WHAT THE EXERCISE ASKS:
Every line of the data below is to be written out again exactly.

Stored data
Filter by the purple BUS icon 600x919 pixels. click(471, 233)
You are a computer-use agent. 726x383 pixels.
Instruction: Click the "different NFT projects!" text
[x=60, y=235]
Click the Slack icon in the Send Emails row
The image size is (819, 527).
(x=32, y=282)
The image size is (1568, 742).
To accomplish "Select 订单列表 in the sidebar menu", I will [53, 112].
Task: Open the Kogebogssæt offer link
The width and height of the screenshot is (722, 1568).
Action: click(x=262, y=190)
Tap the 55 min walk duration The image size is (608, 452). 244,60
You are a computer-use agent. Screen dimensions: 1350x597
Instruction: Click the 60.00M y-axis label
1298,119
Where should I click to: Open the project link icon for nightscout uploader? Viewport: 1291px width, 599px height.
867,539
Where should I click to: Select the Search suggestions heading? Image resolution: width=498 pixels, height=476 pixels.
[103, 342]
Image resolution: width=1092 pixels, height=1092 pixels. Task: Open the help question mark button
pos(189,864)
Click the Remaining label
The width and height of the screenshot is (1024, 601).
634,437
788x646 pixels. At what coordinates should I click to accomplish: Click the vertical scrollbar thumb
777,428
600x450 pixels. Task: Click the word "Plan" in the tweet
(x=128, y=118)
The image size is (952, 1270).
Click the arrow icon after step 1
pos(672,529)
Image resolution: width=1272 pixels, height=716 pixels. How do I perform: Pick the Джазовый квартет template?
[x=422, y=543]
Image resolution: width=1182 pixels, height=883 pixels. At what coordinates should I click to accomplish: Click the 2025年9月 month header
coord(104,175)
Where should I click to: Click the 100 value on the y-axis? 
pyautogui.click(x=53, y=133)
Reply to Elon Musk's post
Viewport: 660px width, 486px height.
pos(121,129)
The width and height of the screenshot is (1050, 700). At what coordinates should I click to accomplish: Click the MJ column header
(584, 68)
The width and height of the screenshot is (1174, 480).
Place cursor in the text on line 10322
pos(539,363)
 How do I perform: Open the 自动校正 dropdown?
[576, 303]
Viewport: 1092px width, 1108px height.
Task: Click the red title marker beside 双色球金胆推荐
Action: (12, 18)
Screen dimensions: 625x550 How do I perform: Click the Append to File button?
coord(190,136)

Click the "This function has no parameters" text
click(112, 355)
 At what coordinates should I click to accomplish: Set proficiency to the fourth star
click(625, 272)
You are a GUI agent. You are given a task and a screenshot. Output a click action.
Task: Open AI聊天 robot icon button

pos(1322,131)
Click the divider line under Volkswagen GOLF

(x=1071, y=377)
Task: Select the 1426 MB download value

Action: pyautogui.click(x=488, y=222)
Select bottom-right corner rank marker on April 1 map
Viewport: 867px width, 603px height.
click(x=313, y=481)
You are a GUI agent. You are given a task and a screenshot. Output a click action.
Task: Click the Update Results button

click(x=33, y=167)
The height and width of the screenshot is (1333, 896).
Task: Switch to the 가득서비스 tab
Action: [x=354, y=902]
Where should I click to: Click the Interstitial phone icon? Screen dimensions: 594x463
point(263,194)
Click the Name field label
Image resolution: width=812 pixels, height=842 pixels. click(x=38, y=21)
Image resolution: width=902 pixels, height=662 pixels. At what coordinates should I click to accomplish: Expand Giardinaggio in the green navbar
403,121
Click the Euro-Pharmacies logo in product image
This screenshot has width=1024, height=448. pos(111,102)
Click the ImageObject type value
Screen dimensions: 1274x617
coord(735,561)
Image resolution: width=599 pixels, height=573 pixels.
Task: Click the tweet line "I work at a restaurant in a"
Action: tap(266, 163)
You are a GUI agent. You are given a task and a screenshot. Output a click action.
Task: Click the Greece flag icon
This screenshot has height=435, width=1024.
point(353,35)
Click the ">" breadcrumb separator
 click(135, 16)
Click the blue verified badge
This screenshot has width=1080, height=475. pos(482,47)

EXERCISE RESPONSE:
Filter by the purple BUS icon 600x919 pixels. click(471, 233)
You are a computer-use agent. 726x383 pixels.
Instruction: Click the "different NFT projects!" text
[x=60, y=235]
Click the Slack icon in the Send Emails row
The image size is (819, 527).
(x=32, y=282)
The image size is (1568, 742).
To accomplish "Select 订单列表 in the sidebar menu", I will [53, 112].
Task: Open the Kogebogssæt offer link
The width and height of the screenshot is (722, 1568).
Action: click(x=262, y=190)
Tap the 55 min walk duration The image size is (608, 452). 244,60
You are a computer-use agent. Screen dimensions: 1350x597
Instruction: Click the 60.00M y-axis label
1298,119
Where should I click to: Open the project link icon for nightscout uploader? Viewport: 1291px width, 599px height.
867,539
Where should I click to: Select the Search suggestions heading? Image resolution: width=498 pixels, height=476 pixels.
[103, 342]
Image resolution: width=1092 pixels, height=1092 pixels. Task: Open the help question mark button
pos(189,864)
Click the Remaining label
The width and height of the screenshot is (1024, 601).
634,437
788x646 pixels. At what coordinates should I click to accomplish: Click the vertical scrollbar thumb
777,428
600x450 pixels. Task: Click the word "Plan" in the tweet
(x=128, y=118)
The image size is (952, 1270).
Click the arrow icon after step 1
pos(672,529)
Image resolution: width=1272 pixels, height=716 pixels. How do I perform: Pick the Джазовый квартет template?
[x=422, y=543]
Image resolution: width=1182 pixels, height=883 pixels. At what coordinates should I click to accomplish: Click the 2025年9月 month header
coord(104,175)
Where should I click to: Click the 100 value on the y-axis? 
pyautogui.click(x=53, y=133)
Reply to Elon Musk's post
Viewport: 660px width, 486px height.
pos(121,129)
The width and height of the screenshot is (1050, 700). At what coordinates should I click to accomplish: Click the MJ column header
(584, 68)
The width and height of the screenshot is (1174, 480).
Place cursor in the text on line 10322
pos(539,363)
 How do I perform: Open the 自动校正 dropdown?
[576, 303]
Viewport: 1092px width, 1108px height.
Task: Click the red title marker beside 双色球金胆推荐
Action: (12, 18)
Screen dimensions: 625x550 How do I perform: Click the Append to File button?
coord(190,136)

Click the "This function has no parameters" text
click(112, 355)
 At what coordinates should I click to accomplish: Set proficiency to the fourth star
click(625, 272)
You are a GUI agent. You are given a task and a screenshot. Output a click action.
Task: Open AI聊天 robot icon button

pos(1322,131)
Click the divider line under Volkswagen GOLF

(x=1071, y=377)
Task: Select the 1426 MB download value

Action: pyautogui.click(x=488, y=222)
Select bottom-right corner rank marker on April 1 map
Viewport: 867px width, 603px height.
click(x=313, y=481)
You are a GUI agent. You are given a task and a screenshot. Output a click action.
Task: Click the Update Results button

click(x=33, y=167)
The height and width of the screenshot is (1333, 896).
Task: Switch to the 가득서비스 tab
Action: [x=354, y=902]
Where should I click to: Click the Interstitial phone icon? Screen dimensions: 594x463
point(263,194)
Click the Name field label
Image resolution: width=812 pixels, height=842 pixels. click(x=38, y=21)
Image resolution: width=902 pixels, height=662 pixels. At what coordinates should I click to accomplish: Expand Giardinaggio in the green navbar
403,121
Click the Euro-Pharmacies logo in product image
This screenshot has width=1024, height=448. pos(111,102)
Click the ImageObject type value
Screen dimensions: 1274x617
coord(735,561)
Image resolution: width=599 pixels, height=573 pixels.
Task: Click the tweet line "I work at a restaurant in a"
Action: tap(266, 163)
You are a GUI agent. You are given a task and a screenshot. Output a click action.
Task: Click the Greece flag icon
This screenshot has height=435, width=1024.
point(353,35)
Click the ">" breadcrumb separator
 click(135, 16)
Click the blue verified badge
This screenshot has width=1080, height=475. pos(482,47)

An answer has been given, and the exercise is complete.